Student bookshelf. The DaodeJing and the Zuangzi by Aurelia Paul

Aurelia Paul is a senior year student at Boston University, studying comparative literature and Chinese. In her fortnightly column Student bookshelf she shares responses to texts she's reading in her classes.

Here she discusses Zuangzi's curiosity and Laozi's austerity in the DaodeJing and the Zuangzi, two foundational texts of Daoist philosophy.

The DaodeJing (Tao Te Ching ) is a Chinese classic text traditionally accredited to the 6th-century BCE sage Laozi. It deals with metaphysics, morals and politics.

The Zhuangzi contains stories and anecdotes exemplifying the carefree nature of the Daoist sage. It is traditionally accredited to Zuangzi, another influential Chinese philosopher who lived around the 4th century BCE. (Zhuangzi, as on the book cover, is a variant spelling.)

So, over to Aurelia…

The DaodeJing and the Zuangzi are Daoist examples of Chinese Masters Literature. The texts are both split into short chapters, however these chapters take very different forms in each of them. The Zuangzi includes parables, conversations between men, general contemplations on life, and even autobiographical episodes. In my opinion, the Zuangzi is the more exciting to read because the narrative voice is one that conveys a sense of exuberance for life. In a section of chapter two, Zuangzi discusses human emotion. He writes: "Joy, anger…willfullness, candour, insolence-music from empty holes, mushrooms springing up in dampness, day and night replacing each other before us, and no one knows where they sprout from. Let it be! Let it be!" Here, it seems that the narrator is delighting in the intensity and unpredictability of our emotions. Zuangzi maintains this energy throughout the text, by employing fast-paced dialogue, descriptions of fantastical events, and a tone of eager curiosity. In chapter 18, Zuangzi questions a skull and asks it about its cause of death.
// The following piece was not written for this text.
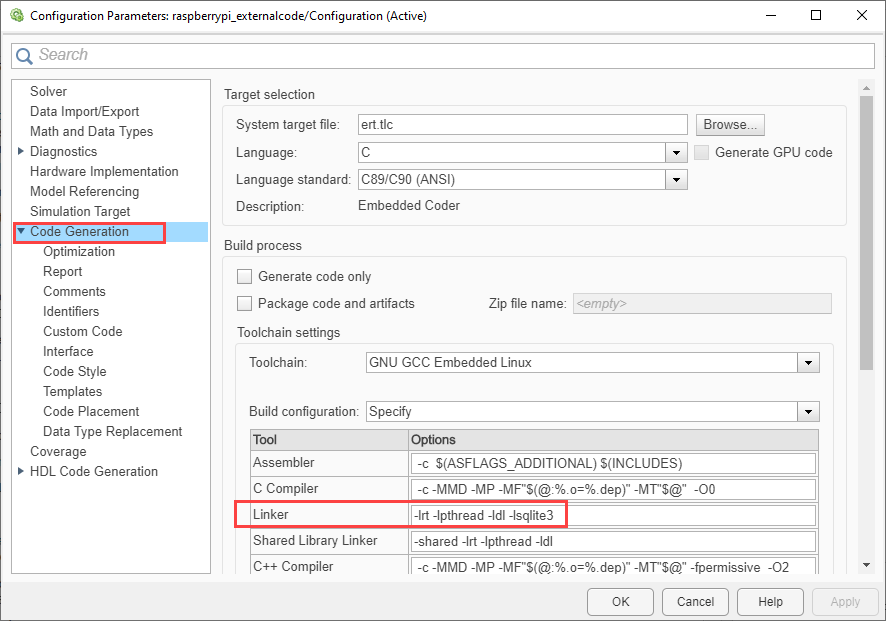This screenshot has height=621, width=886.
Task: Enable Generate code only checkbox
Action: tap(244, 276)
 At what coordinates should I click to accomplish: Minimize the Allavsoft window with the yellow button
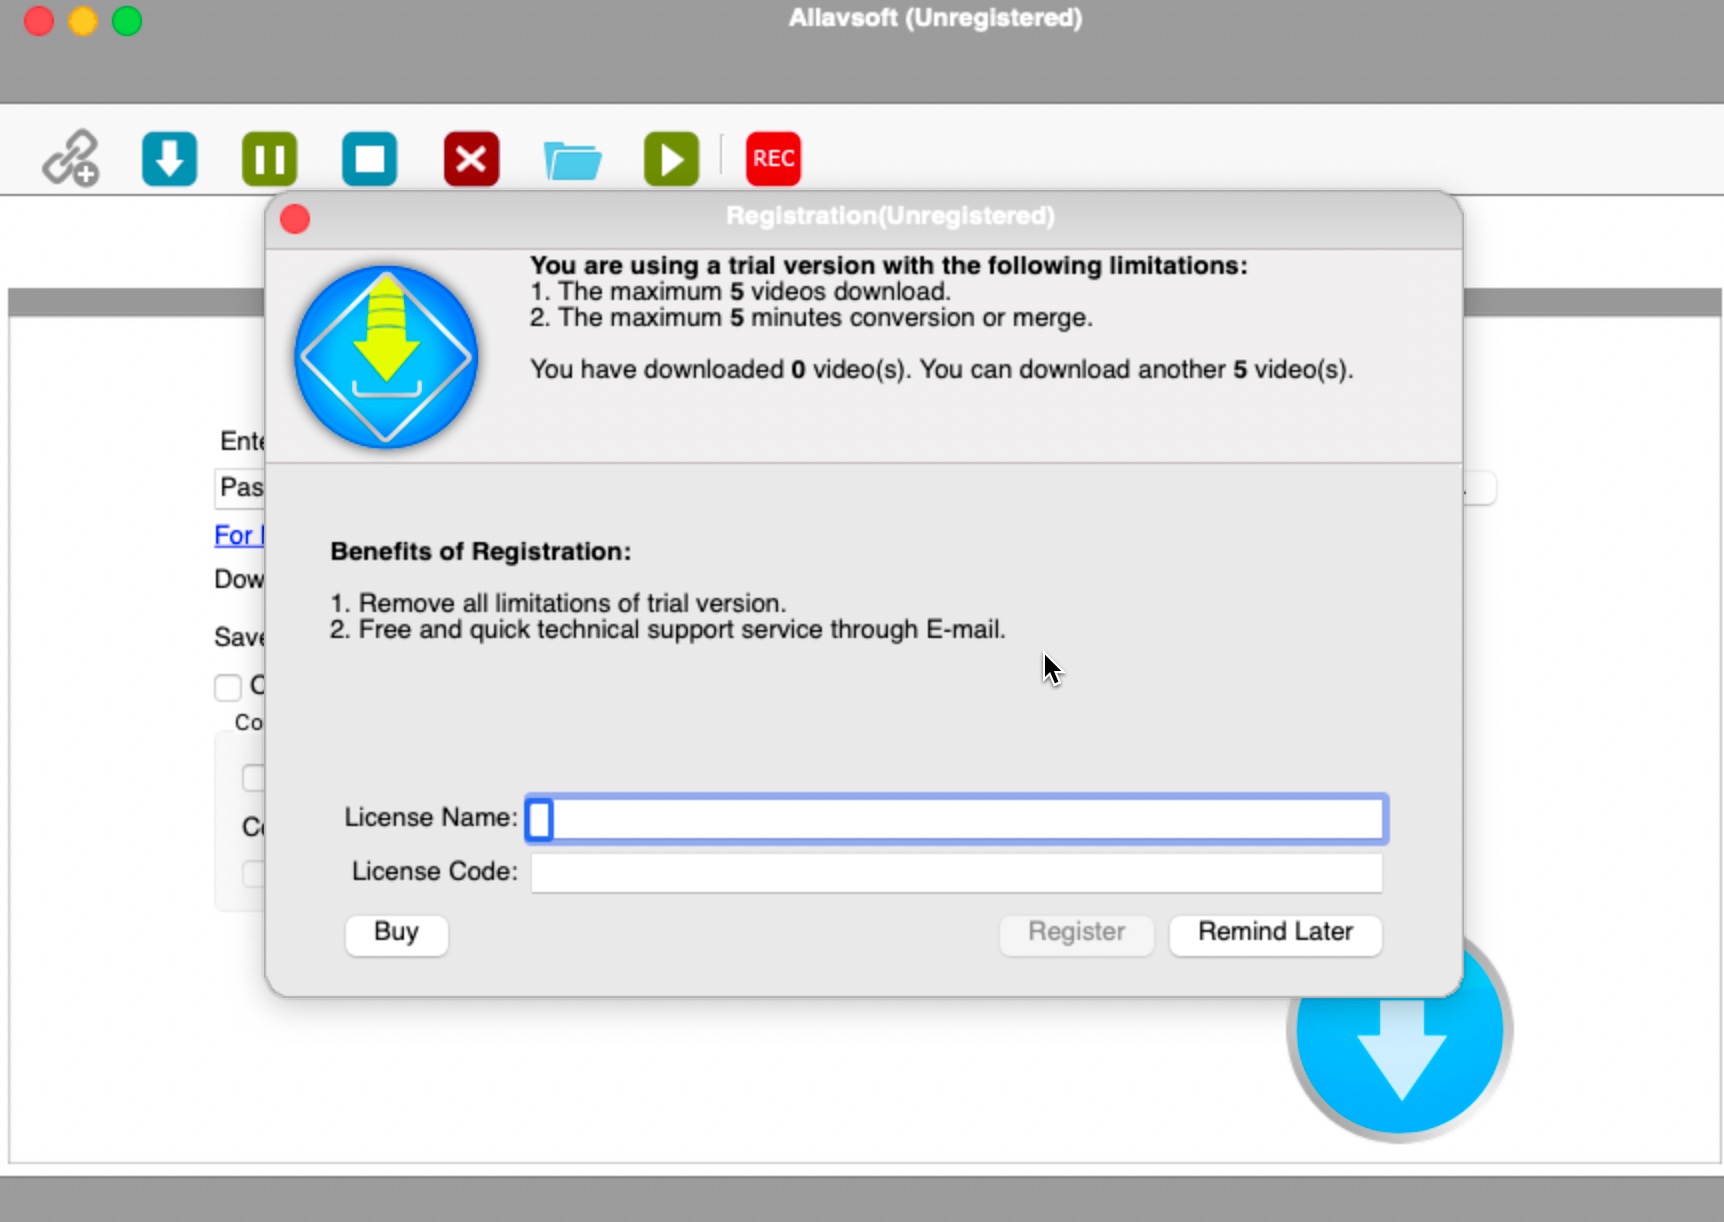83,21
He excitedly proposes five different reasons for demise, and we see that even when it comes to death, Zuangzi is filled with curiosity.
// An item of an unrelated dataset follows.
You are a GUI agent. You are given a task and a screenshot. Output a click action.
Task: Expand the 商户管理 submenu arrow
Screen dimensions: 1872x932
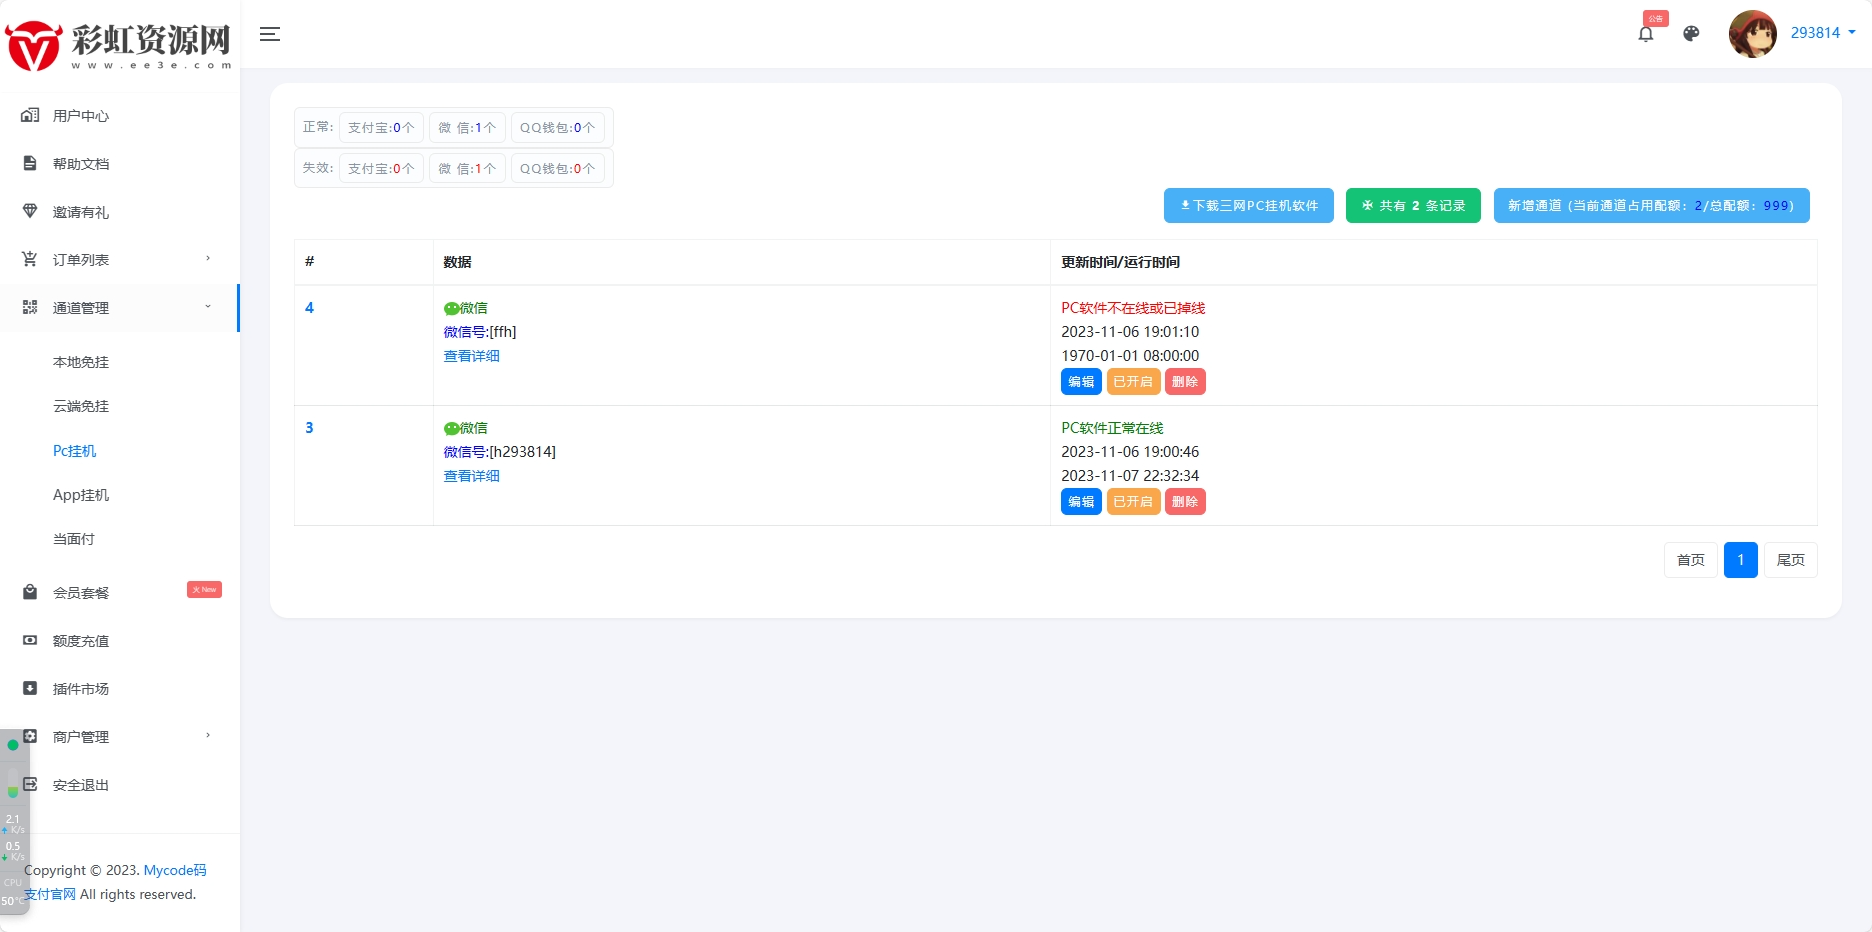pos(208,736)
In contrast to this curiosity that is so apparent in the Zuangzi, the DaodeJing contains hardly any questions. Instead, Laozi's narrator instructs and informs. The only questions included are rhetorical. These are concerned with differences or distances between opposing ideas, for example: "Between good and evil, how great is the distance?" and "is not the space between heaven and earth like a bellow?" I think that the absence of genuine questions was intended to lend authority to the narrator, because he appears certain about everything; he does not expect readers to doubt him.

Details: the DaodeJing and the Zuangzi are both available in many editions.